The heater's failure mode is typically a stress-related fracture of the tungsten wire or at a weld point and generally occurs after accruing many thermal (power on-off) cycles. Tungsten wire has a very low resistance when at room temperature. A negative temperature coefficient device, such as a thermistor, may be incorporated in the equipment's heater supply or a ramp-up circuit may be employed to allow the heater or filaments to reach operating temperature more gradually than if powered-up in a step-function. Low-cost radios had tubes with heaters connected in series, with a total voltage equal to that of the line (mains). Some receivers made before World War II had series-string heaters with total voltage less than that of the mains. Some had a resistance wire running the length of the power cord to drop the voltage to the tubes. Others had series resistors made like regular tubes; they were called ballast tubes.
Following World War II, tubes intended to be used in series heater strings were redesigned to all have the same ("controlled") warm-up time. Earlier designs had quite-different thermal time constants. The audio output stage, for instance, had a larger cathode and warmed up more slowly than lower-powered tubes. The result was that heaters that warmed up faster also temporarily had higher resistance, because of their positive temperature coefficient. This disproportionate resistance caused them to temporarily operate with heater voltages well above their ratings, and shortened their life.
Another important reliability problem is caused by air leakage into the tube. Usually oxygen in the air reacts chemically with the hot filament or cathode, quickly ruining it. Designers developed tube designs that sealed reliably. This was why most tubes were constructed of glass. Metal alloys (such as Cunife and Fernico) and glasses had been developed for light bulbs that expanded and contracted in similar amounts, as temperature changed. These made it easy to construct an insulating envelope of glass, while passing connection wires through the glass to the electrodes.
When a vacuum tube is overloaded or operated past its design dissipation, its anode (plate) may glow red. In consumer equipment, a glowing plate is universally a sign of an overloaded tube. However, some large transmitting tubes are designed to operate with their anodes at red, orange, or in rare cases, white heat.
The longest recorded valve life was earned by a Mazda AC/P pentode valve (serial No. 4418) in operation at the BBC's main Northern Ireland transmitter at Lisnagarvey. The valve was in service from 1935 until 1961 and had a recorded life of 232,592 hours. The BBC maintained meticulous records of their valves' lives with periodic returns to their central valve stores.
A vacuum tube needs an extremely good ("hard") vacuum to avoid the consequences of generating positive ions within the tube. With a small amount of residual gas, some of those atoms may ionize when struck by an electron and create fields that adversely affect the tube characteristics. Larger amounts of residual gas can create a self-sustaining visible glow discharge between the tube elements. To avoid these effects, the residual pressure within the tube must be low enough that the mean free path of an electron is much longer than the size of the tube (so an electron is unlikely to strike a residual atom and very few ionized atoms will be present). Commercial vacuum tubes are evacuated at manufacture to about 0.000001 mmHg (1.0×10−6 Torr; 130 μPa; 1.3×10−6 mbar; 1.3×10−9 atm).

> **Stated exercise A**:
Name every unit of measurement the vacuum tube text uses to state the pressure that commercial tubes are evacuated to at manufacture.
> **Stated exercise B**:
Pick up the vacuum tube text after its last sentence and carry it on in the same style.
The material that follows has nothing to do with the vacuum tube text.

> **Data segment**:

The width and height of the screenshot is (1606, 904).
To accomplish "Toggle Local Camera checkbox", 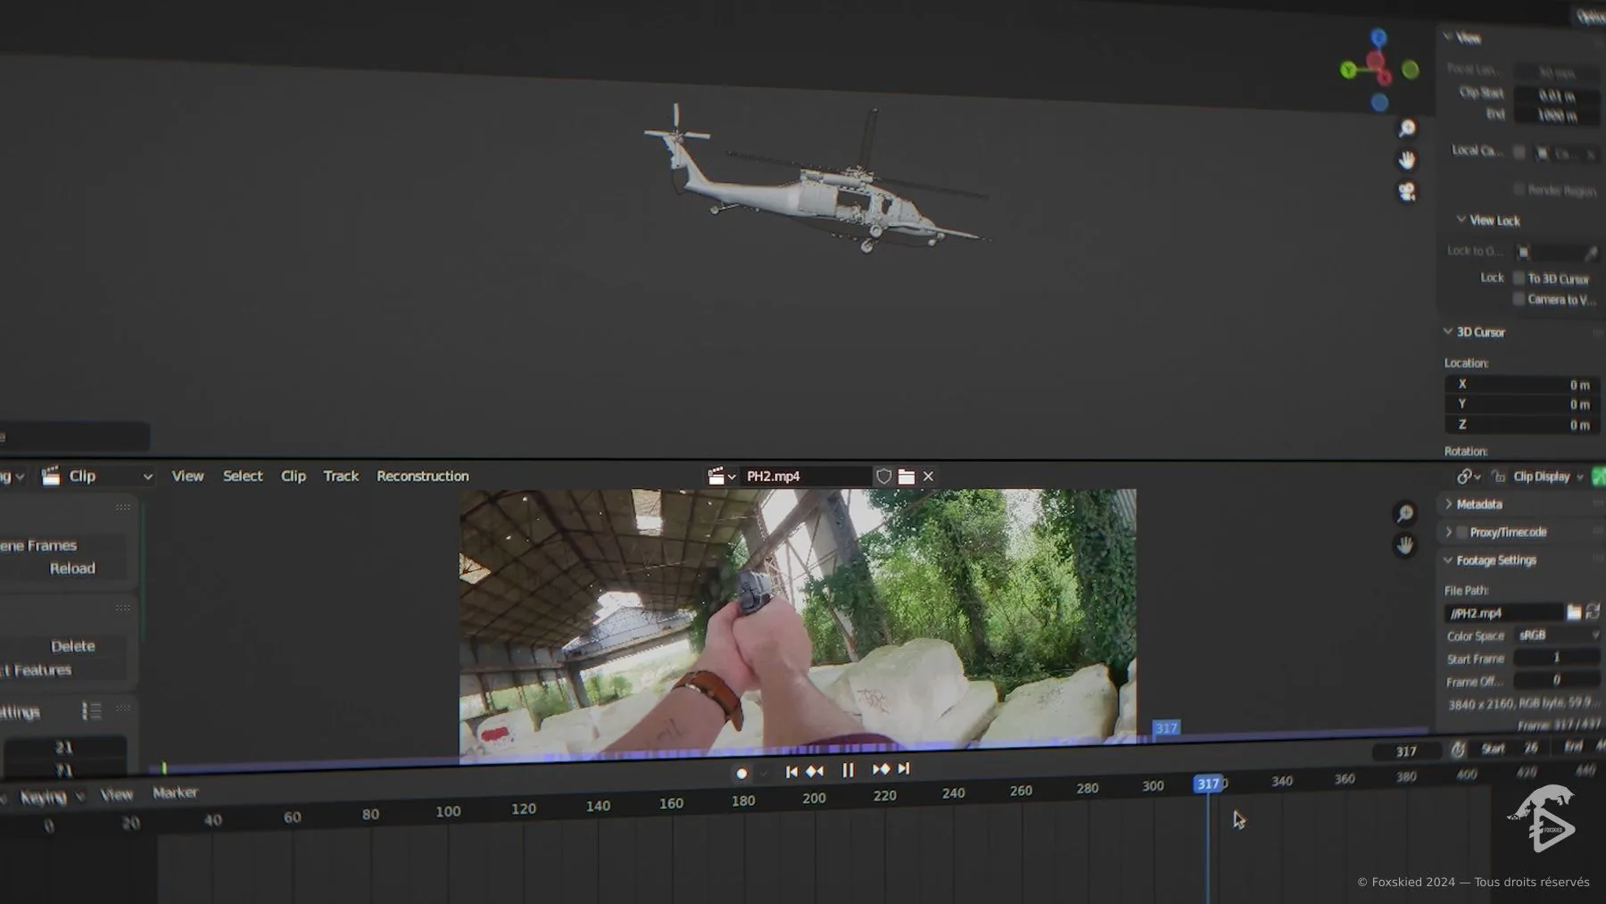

> **Output A**:
mmHg, Torr, μPa, mbar, atm

> **Output B**:
To prevent gases from compromising the tube's vacuum, modern tubes are constructed with "getters", which are usually small, circular troughs filled with metals that oxidize quickly, barium being the most common. While the tube envelope is being evacuated, the internal parts except the getter are heated by RF induction heating to evolve any remaining gas from the metal parts. The tube is then sealed and the getter is heated to a high temperature, again by radio frequency induction heating, which causes the getter material to vaporize and react with any residual gas. The vapor is deposited on the inside of the glass envelope, leaving a silver-colored metallic patch that continues to absorb small amounts of gas that may leak into the tube during its working life. Great care is taken with the valve design to ensure this material is not deposited on any of the working electrodes. If a tube develops a serious leak in the envelope, this deposit turns a white color as it reacts with atmospheric oxygen. Large transmitting and specialized tubes often use more exotic getter materials, such as zirconium. Early gettered tubes used phosphorus-based getters, and these tubes are easily identifiable, as the phosphorus leaves a characteristic orange or rainbow deposit on the glass. The use of phosphorus was short-lived and was quickly replaced by the superior barium getters. Unlike the barium getters, the phosphorus did not absorb any further gases once it had fired.
Getters act by chemically combining with residual or infiltrating gases, but are unable to counteract (non-reactive) inert gases. A known problem, mostly affecting valves with large envelopes such as cathode ray tubes and camera tubes such as iconoscopes, orthicons, and image orthicons, comes from helium infiltration. The effect appears as impaired or absent functioning, and as a diffuse glow along the electron stream inside the tube. This effect cannot be rectified (short of re-evacuation and resealing), and is responsible for working examples of such tubes becoming rarer and rarer. Unused ("New Old Stock") tubes can also exhibit inert gas infiltration, so there is no long-term guarantee of these tube types surviving into the future.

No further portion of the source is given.